HOW TO COMPLETE THIS TASK: Pictures aside, copy exactly each line from the one that holds "Given: Click the 切替 workspace switch button" through the last line of the records below.

Stored items from a collection:
- - - -

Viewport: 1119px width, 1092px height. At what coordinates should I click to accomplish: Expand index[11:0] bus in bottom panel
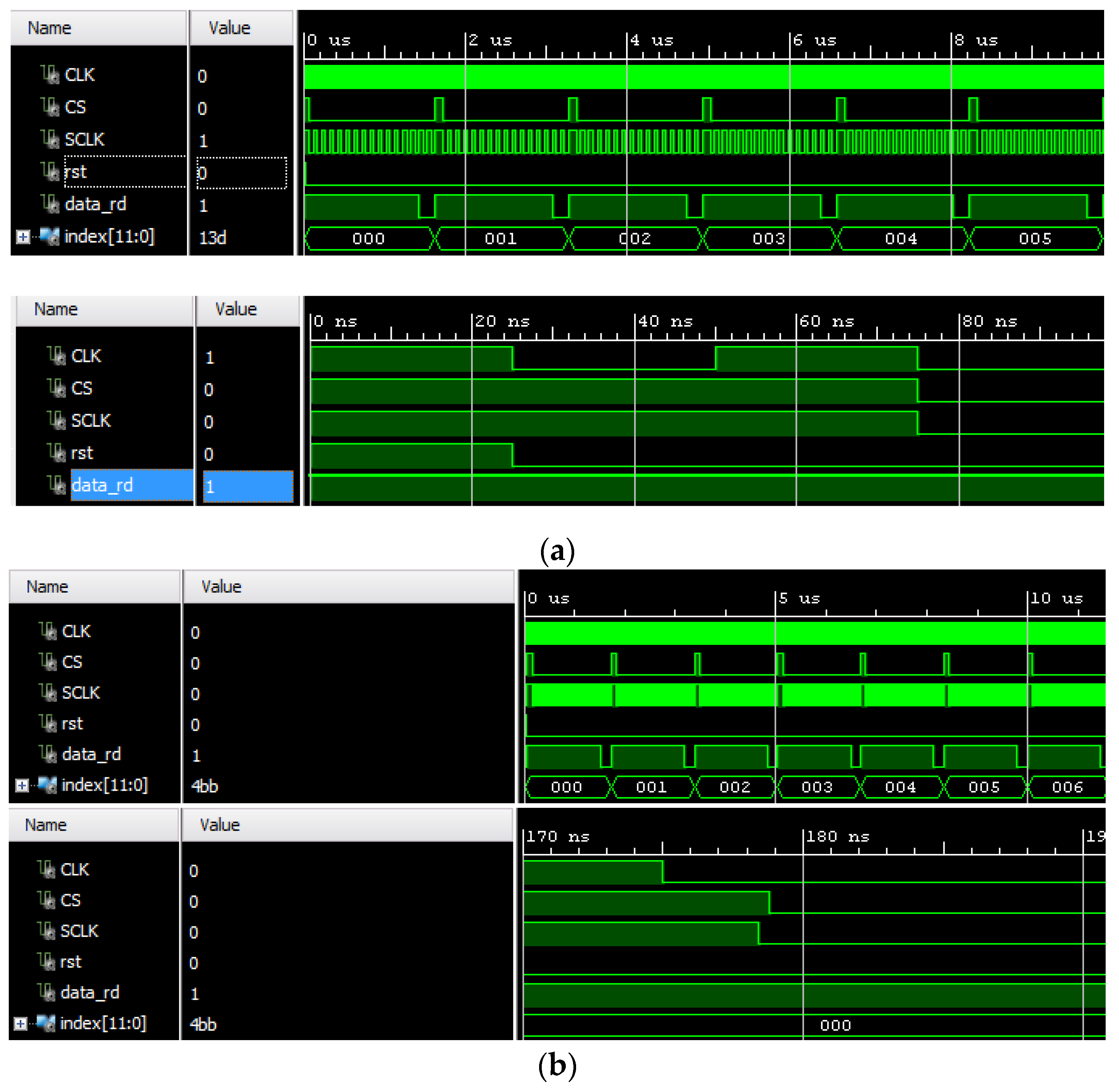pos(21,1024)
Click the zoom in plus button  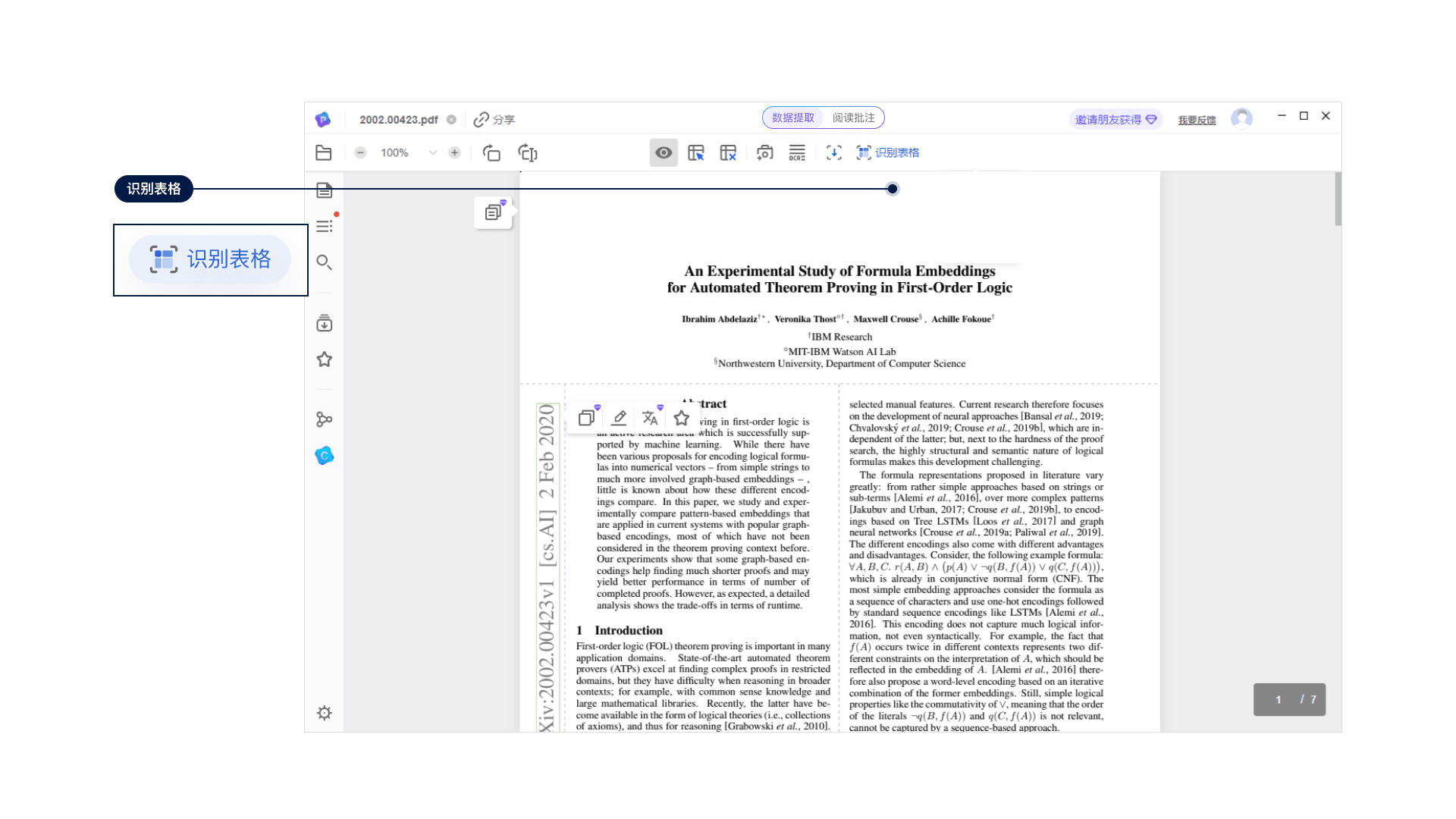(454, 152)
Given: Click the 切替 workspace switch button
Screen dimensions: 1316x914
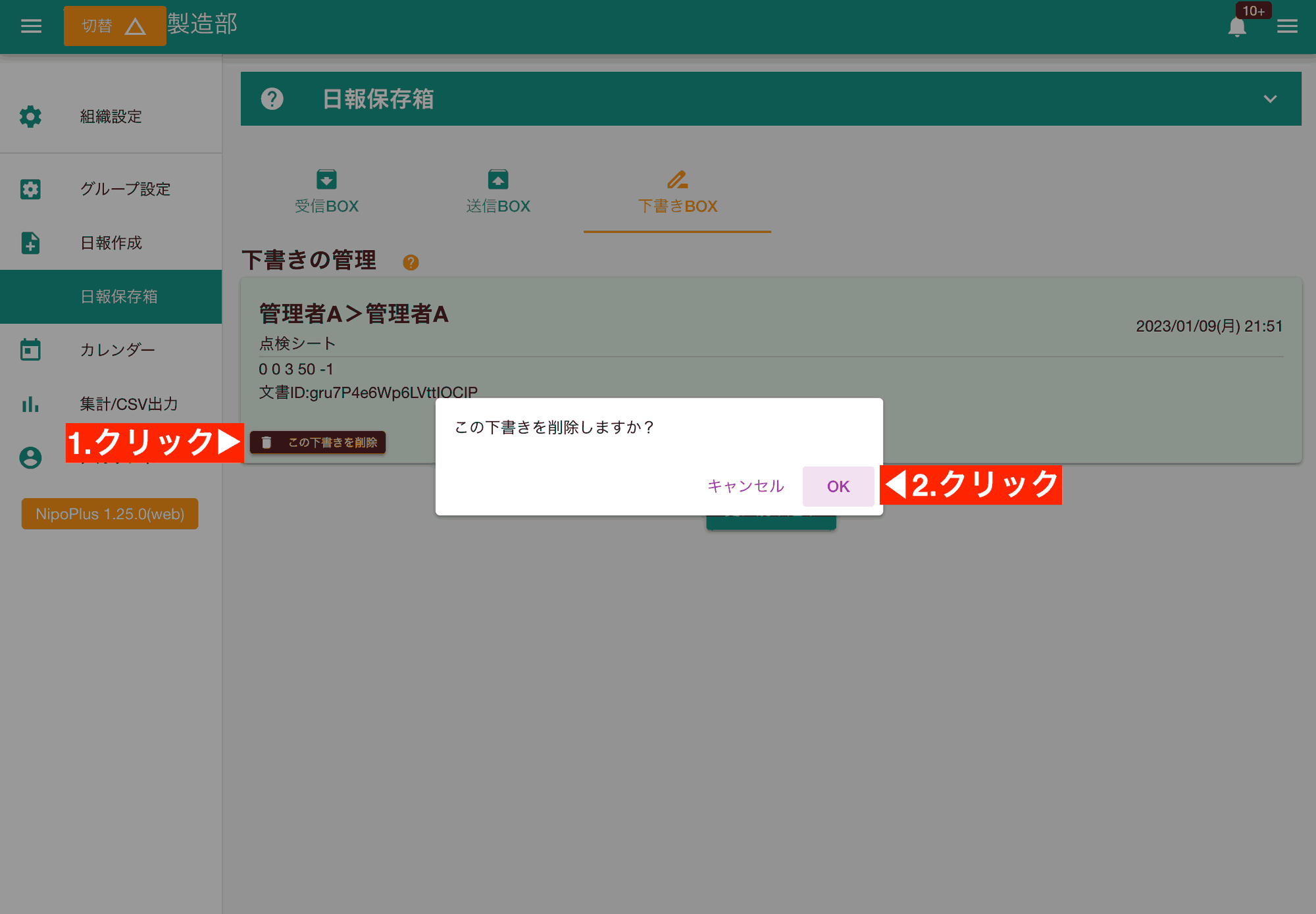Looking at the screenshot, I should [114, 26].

- - - -

TASK SOLUTION:
Given: Click the 切替 workspace switch button
Screen dimensions: 1316x914
Looking at the screenshot, I should [114, 26].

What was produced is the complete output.